Secretary of the Board, Mental Health Commission of Canada

Glenn Thompson

It certainly isn't simple, and there's no uniform way to do it.

For example, yesterday I attended a meeting in Toronto, where agencies that are dealing with the Somali community, the Caribbean community, and the Tamil community are working with a different approach from just straight individual mental health or psychological care for individuals. They are trying to connect the community into it, to do it in a way that connects to the spiritual beliefs of these folks and to their community. Many of the newcomers to Canada have very strong family connections, very strong spiritual connections. They may also get into trouble with the law; they may also have a mental illness. One has to develop a program that connects all of those dots, I think.

That's what this group of staff are trying to do. It's a very interesting set of programs that's being researched.
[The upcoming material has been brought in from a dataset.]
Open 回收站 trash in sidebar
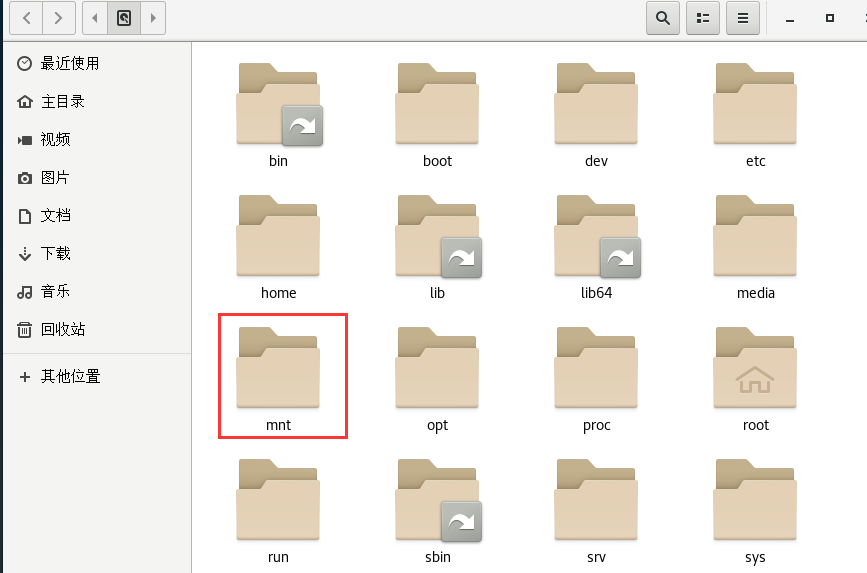This screenshot has height=573, width=867. click(62, 329)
These are people who are meeting midway through a project to assess it. I was there listening attentively, as a Mental Health Commission person. There are examples of programs like this, which are going to be preventative.
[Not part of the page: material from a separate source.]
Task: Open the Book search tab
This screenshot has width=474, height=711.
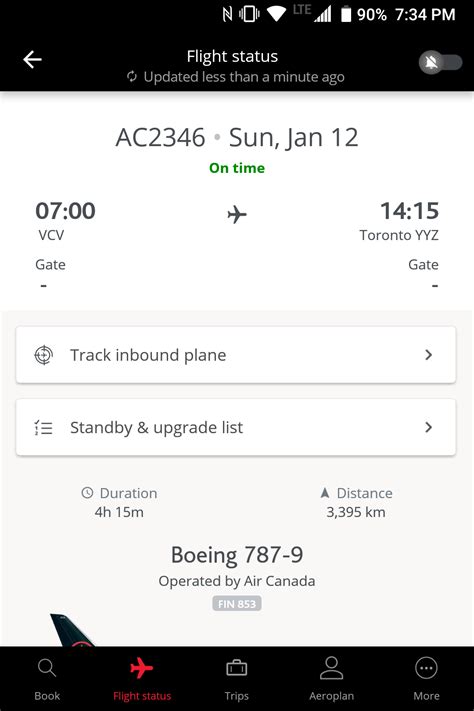Action: (47, 678)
I think we need to do much more with our newcomers to Canada who have come from traumatic situations. Some of the people I was in the room with yesterday have lived lives in other countries, before they came here, that I would never imagine. If we don't do something better than we're doing at the moment with many of those people, some of them are going to fall off the train. They're going to end up in the hands of the Correctional Service of Canada some time along the line and be in great difficulty, like those Hungarian folks I spoke about whom I was involved with way back in 1959. If those young men hadn't got into that positive program in that institution, they might have very well ended up in serious grief later on. Having a coherent program with many facets is something that simply has to be done, if we're going to be preventative.

The Canadian Mental Health Association and others—the Mood Disorders Association, the Schizophrenia Society—spend most of their time trying to be preventative, trying to educate the community to deal differently with the mentally ill and substance abuse population. We could all learn a lot from the kinds of programs they've had that are working—because they are working, in many cases. They're very weakly funded, for the most part. We have a habit of waiting until people sort of hit us over the head with a serious offence before we act on many of these things.

The gist of your question, I think, is that we should be intervening earlier, and we certainly should. They're doing that in schools—and not just with psychiatrists, I think; many people with less advanced training can do that kind of work in schools and intervene early. In the U.S., you would be much more likely to see a social worker and then a psychologist before you got to see a psychiatrist. In Canada, our habit has been to go in with guns blazing. If you have a psychiatric illness, we often take you to the most highly trained person first. We don't fund psychologists the same way; we don't fund social workers the same way. That's another factor.

Noon

Conservative

The Chair Conservative Garry Breitkreuz

Be very brief. You're out of time, Mr. Kania.

Noon

Liberal

Andrew Kania Liberal Brampton West, ON

It's because of the nature of the question.

Do you have something, once again on a practical basis—for example, a 10-point plan—about which you could say to us “enact this, work on this, solve this”. You're here in the Parliament of Canada; there's a lot we can do. I'm looking for those sorts of recommendations to assist with this.

If you can't do it now, is it something you can go back to work on with your people to provide to us?

Noon

Secretary of the Board, Mental Health Commission of Canada

Glenn Thompson

Absolutely, yes. I was just going to say that there are others who are much more expert than I am in prevention promotion activities, and lots has been written and said about it that is practically being used and is in place at the moment.

I'd be more than happy to do that, Mr. Chair.

Noon

Conservative

The Chair Conservative Garry Breitkreuz

Thank you very much.

We'll go over to the government side now, to Mr. McColeman. for five minutes, please.